Estaba seguro de que no se dormía así, de que se tapaba hasta la boca. Pero, en algún momento, cuando estaba profundamente dormida, su cuerpo buscaba sentirse más cómodo, no envuelto en el edredón como si fuera una momia egipcia.


Ella se había levantado dos veces de madrugada para ir al cuarto de baño andando de puntillas y tan despacio al pasar por delante del sofá que él había tenido que recurrir a toda su capacidad de contención para no estallar en carcajadas.

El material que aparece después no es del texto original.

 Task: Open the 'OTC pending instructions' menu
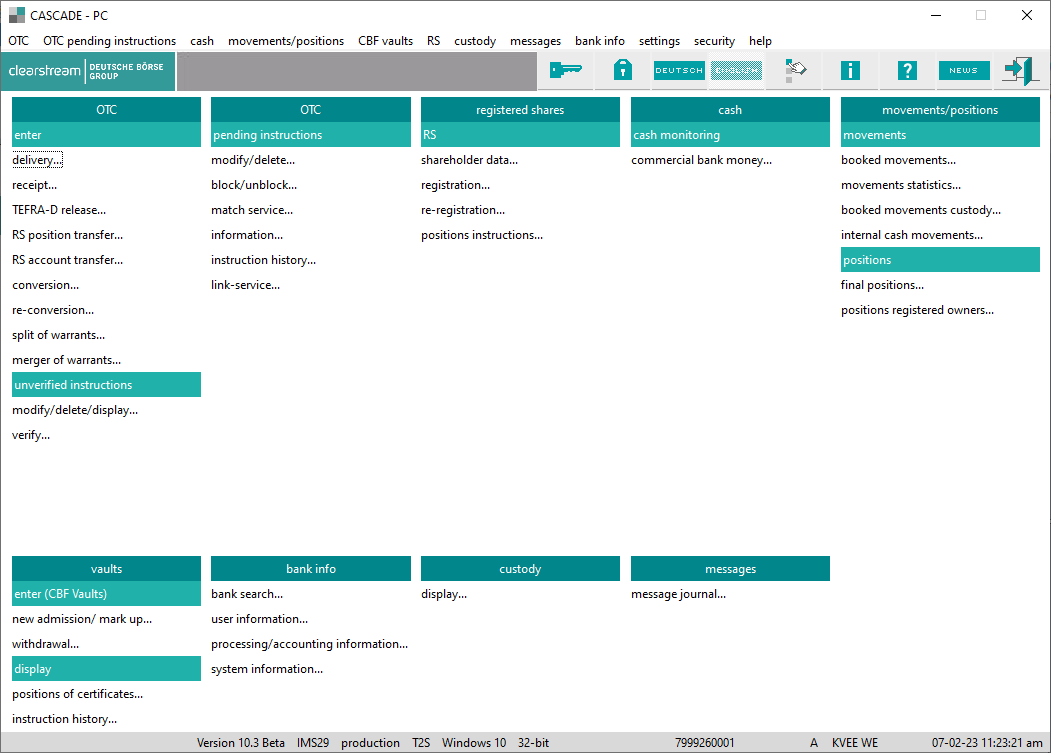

La ancha camiseta que se ponía para dormir y que le llegaba hasta medio muslo provocaba reacciones extrañas en su organismo. Aunque llevara una ropa que no le favoreciera en absoluto, su cuerpo era hermoso y sexy, sus senos prometían y sus piernas lo tentaban a descubrir lo que había entre ellas.


Se sonrojó al recordar la excitación que le habían producido semejantes pensamientos mientras se duchaba.


Se preguntó con ironía si eso era lo que sucedía cuando a un hombre que podía tenerlo todo se le negaba lo único que deseaba.


Cuando antes acabaran con aquella farsa, mejor.


Y no solo porque parecía que su madre se había enamorado de Paula.


Iban a salir esa noche los dos solos, por lo que no se andaría con rodeos.


Había llegado el momento de la verdad.


Estaba harto de pelearse con su libido. Tenía que volver al mundo de los vivos, a sus oficinas en Londres.


Para su gusto, su madre se estaba implicando demasiado en su falso romance. Y, de todos modos, ¿quién sabía si Paula no se estaría acostumbrando a la buena vida? Sin duda, era algo que había que tener en cuenta.


–¿Cuánto llevas acechándonos desde la puerta? –preguntó Paula en tono acusador.


Pedro entró en el salón y fue a apoyarse en el poyete de una ventana con los brazos cruzados.


Paula pensó que nunca lograría habituarse a su sorprendente belleza.


–No os acechaba.


El tono de su voz y de su expresión era tranquilo, pero tuvo que apartar la vista de lo senos de ella, que el fino vestido resaltaba. Por Dios, ¡ni siquiera llevaba sujetador! Rayaba en lo indecente, a pesar de lo modesto del estilo.


Había algo en la mezcla de colores que hacía que su rizado cabello destacara aún más. Y se había maquillado un poco, lo suficiente para que sus carnosos labios consiguieran distraer a cualquier hombre.


Notó que se excitaba y apartó momentáneamente la vista de ella para recuperarse, antes de dedicarse a bromear con su madre, como solía hacer. Cuanto más aumentara su deseo, más distancia tendría que poner entre Paula y él.


–Que os lleve Carlos –le dijo su madre mientras él se dirigía hacia Paula, que se levantaba en ese momento con la gracia de una bailarina de ballet.


–¿Me vas a echar un sermón sobre que no debo conducir si he bebido? –preguntó él mientras rodeaba a Paula con el brazo por la cintura, lo que era un reto para su autocontrol–. No te preocupes. Le diré a Carlos que nos lleve y nos recoja. Creo que le gusta ese bar que hay cerca del restaurante, pero tendrá que beber agua.